Day 26: Do we want to go back to “normal”?

Sure change is hard, and this is probably the biggest disruption to society we’ve had in a long time. People keep saying “when things go back to normal…” But what was normal for the average person? Working 40+ hours a week to barely be able to pay bills? Rarely getting to spend time with family? Valuing the stock market over the planet? Being constantly busy? If that’s what normal is, I don’t want it. Don’t get me wrong, I can’t wait to see all my friends, hug my family, support my favorite businesses, and be a social butterfly again. But the “normal” we knew before Covid-19 is gone, and it’s never coming back. I, for one, embrace this disruption, and look forward to the new normal. I wonder what it will look like.

Well, for starters, can we all agree that being constantly busy is not good for us, right? We work too much. We have too many responsibilities and not enough time for the things that matter. We’ve equated being busy with a virtuous lifestyle. Can we start rethinking labor and quality of life? Can we stop working ourselves to death? Can we acknowledge that money is imaginary and that there are plenty of resources available to take care of everybody?
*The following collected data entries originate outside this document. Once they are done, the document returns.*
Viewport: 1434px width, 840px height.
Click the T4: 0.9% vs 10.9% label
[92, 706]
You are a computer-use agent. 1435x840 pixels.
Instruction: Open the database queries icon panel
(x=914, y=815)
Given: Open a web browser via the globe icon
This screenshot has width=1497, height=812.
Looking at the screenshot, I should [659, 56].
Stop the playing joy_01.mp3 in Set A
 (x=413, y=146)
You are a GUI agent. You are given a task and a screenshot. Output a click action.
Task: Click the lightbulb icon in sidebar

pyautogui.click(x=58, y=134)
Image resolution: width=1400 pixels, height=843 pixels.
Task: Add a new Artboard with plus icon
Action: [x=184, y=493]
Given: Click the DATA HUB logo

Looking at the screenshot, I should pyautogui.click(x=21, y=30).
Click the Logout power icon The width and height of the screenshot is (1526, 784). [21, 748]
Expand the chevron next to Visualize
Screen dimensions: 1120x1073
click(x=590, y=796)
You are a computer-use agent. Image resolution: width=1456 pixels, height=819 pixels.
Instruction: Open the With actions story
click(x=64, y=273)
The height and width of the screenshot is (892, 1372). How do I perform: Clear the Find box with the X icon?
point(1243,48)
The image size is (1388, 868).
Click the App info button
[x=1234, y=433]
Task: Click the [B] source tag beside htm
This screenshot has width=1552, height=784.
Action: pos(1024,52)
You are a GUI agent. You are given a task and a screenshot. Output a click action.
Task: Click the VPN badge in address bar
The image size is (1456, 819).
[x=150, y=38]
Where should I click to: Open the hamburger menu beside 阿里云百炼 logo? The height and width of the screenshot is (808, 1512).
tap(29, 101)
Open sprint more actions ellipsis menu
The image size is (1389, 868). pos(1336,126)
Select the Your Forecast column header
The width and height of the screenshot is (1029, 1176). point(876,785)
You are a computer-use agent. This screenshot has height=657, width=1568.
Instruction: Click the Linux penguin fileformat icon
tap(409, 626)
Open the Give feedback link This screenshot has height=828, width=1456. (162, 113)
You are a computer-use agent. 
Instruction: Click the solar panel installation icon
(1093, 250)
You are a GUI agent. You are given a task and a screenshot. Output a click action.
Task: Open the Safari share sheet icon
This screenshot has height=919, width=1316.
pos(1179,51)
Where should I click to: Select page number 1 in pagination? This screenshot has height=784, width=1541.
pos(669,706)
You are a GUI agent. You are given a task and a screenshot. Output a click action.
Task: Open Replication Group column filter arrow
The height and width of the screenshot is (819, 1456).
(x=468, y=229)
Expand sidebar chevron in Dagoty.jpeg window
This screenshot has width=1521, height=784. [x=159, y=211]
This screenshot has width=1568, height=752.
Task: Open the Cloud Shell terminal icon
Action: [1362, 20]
There are many changes that need to take place when this pandemic is over. 

“The greatest misconception among us, which causes deep and painful social and political tension every day in this country, is that we somehow don’t care about each other. White people don’t care about the problems of black America. Men don’t care about women’s rights. Cops don’t care about the communities they serve. Humans don’t care about the environment. These couldn’t be further from the truth. We do care. We just don’t have the time to do anything about it. Maybe that’s just me. But maybe it’s you, too.” — Julio Vincent Gambuto Prepare for the Ultimate Gaslighting 

What can we learn from this pandemic and what do we want to change? According to Forbes magazine contributor George Kell, there are four lessons we should learn from this epidemic: 

“1) Human history and natural history can no longer be separated – human health and the health of the planet go together.”

Our disregard for the planet has made this pandemic all the more difficult. We’ve been careless in our endless pursuit of capital gains at the expense of the environment and each other. Is it time to rethink the way we do business? Is it time to finally value the well-being of our home and its inhabitants over the economy? 

“2) Prevention is better than cure – we must learn to listen to science.”

In an earlier post, I stressed the importance of listening to scientists and professionals instead of commentary from politicians and celebrities. When people ignore science, all of society suffers. So what do we do about the anti-vaxxers, climate change deniers, and conspiracy theorists? How can we encourage future generations to value science?

“3) Global threats need global collaboration.”

Now is not the time for divisiveness and xenophobia. If we want to solve global problems, we must work together. In addition to international cooperation, it’s time to end the military industrial complex and put a stop to the endless wars. This pandemic is ushering in a new era and it’s time we reevaluate what matters on a global scale. 

4) The pivotal role of the private sector”

For too long we’ve been putting the almighty dollar above everything else. We praise capitalism and ignore its downsides. We cheer on a good stock market while people starve in the streets. Is it finally time to value people over profit? The environment over the economy? And citizens over the stock market ? I hope this pandemic teaches us what really matters and we make the shift to a resource-based economy. There is no shortage of resources, and money is imaginary. 

What changes would you like to see take place when this pandemic is over?